**REQUIRED WORK**
Every line below between the one holding "1236x708 pixels." and the one holding "Click the word", inclusive, should be copied exactly, and no other line.

**RECORDS SHOWN**
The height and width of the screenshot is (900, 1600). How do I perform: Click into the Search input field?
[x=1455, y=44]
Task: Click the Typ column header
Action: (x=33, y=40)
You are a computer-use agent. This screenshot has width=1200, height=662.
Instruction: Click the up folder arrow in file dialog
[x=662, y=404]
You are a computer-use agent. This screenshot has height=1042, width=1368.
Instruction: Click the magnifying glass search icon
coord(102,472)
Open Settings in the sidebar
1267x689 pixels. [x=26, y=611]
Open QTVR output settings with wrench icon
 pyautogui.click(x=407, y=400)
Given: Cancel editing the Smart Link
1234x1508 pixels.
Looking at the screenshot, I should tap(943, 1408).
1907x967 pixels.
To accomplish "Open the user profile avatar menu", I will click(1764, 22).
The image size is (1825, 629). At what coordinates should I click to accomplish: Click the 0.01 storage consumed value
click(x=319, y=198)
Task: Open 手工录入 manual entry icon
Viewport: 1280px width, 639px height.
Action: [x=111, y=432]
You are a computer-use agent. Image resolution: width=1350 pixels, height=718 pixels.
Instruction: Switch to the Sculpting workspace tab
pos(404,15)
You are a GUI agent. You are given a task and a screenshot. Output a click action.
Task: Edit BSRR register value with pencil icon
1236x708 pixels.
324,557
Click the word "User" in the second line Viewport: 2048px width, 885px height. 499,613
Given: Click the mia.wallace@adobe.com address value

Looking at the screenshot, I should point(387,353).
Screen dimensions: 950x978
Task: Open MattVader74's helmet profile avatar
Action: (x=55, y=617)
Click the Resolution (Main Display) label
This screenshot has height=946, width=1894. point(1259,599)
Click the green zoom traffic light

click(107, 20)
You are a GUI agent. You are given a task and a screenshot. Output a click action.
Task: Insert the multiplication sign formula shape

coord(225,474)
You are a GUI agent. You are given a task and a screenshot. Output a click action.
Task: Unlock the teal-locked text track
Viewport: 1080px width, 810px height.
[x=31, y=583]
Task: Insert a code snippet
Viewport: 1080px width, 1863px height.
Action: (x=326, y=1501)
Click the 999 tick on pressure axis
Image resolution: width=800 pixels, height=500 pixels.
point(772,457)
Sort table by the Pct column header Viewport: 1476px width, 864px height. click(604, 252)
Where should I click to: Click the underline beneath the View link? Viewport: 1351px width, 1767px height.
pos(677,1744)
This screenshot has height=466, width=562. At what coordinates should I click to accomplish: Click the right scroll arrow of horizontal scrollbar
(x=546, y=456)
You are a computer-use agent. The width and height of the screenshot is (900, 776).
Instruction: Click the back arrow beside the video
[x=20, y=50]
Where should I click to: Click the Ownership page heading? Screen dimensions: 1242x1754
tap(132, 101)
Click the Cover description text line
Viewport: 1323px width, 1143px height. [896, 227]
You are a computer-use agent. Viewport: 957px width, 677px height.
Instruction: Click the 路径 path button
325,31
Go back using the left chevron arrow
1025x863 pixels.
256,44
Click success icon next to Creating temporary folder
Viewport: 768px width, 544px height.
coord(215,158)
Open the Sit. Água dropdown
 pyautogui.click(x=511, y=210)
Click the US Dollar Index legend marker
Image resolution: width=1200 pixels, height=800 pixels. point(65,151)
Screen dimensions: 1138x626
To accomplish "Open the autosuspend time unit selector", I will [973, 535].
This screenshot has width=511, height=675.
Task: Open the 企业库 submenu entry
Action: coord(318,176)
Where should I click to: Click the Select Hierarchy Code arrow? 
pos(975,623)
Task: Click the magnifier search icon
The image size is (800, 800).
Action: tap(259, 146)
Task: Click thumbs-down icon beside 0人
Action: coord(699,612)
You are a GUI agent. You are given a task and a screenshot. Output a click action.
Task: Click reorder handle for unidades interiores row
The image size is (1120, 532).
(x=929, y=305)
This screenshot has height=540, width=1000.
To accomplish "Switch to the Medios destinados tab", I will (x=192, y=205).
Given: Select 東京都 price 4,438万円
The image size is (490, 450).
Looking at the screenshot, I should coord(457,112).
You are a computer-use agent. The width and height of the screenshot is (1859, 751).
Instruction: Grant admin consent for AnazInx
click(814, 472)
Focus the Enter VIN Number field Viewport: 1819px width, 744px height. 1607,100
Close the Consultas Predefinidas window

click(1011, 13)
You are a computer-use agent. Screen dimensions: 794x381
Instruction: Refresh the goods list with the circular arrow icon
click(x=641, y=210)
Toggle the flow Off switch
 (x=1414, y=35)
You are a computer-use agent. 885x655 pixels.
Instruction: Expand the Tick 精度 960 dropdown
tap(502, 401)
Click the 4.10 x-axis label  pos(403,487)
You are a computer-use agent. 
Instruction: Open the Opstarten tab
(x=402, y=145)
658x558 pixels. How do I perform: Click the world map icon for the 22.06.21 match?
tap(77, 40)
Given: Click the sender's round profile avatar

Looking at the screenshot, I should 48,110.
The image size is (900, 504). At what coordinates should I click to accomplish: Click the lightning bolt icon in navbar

**ANSWER FOR THIS EXERCISE**
1236x708 pixels.
324,557
Click the word "User" in the second line Viewport: 2048px width, 885px height. 499,613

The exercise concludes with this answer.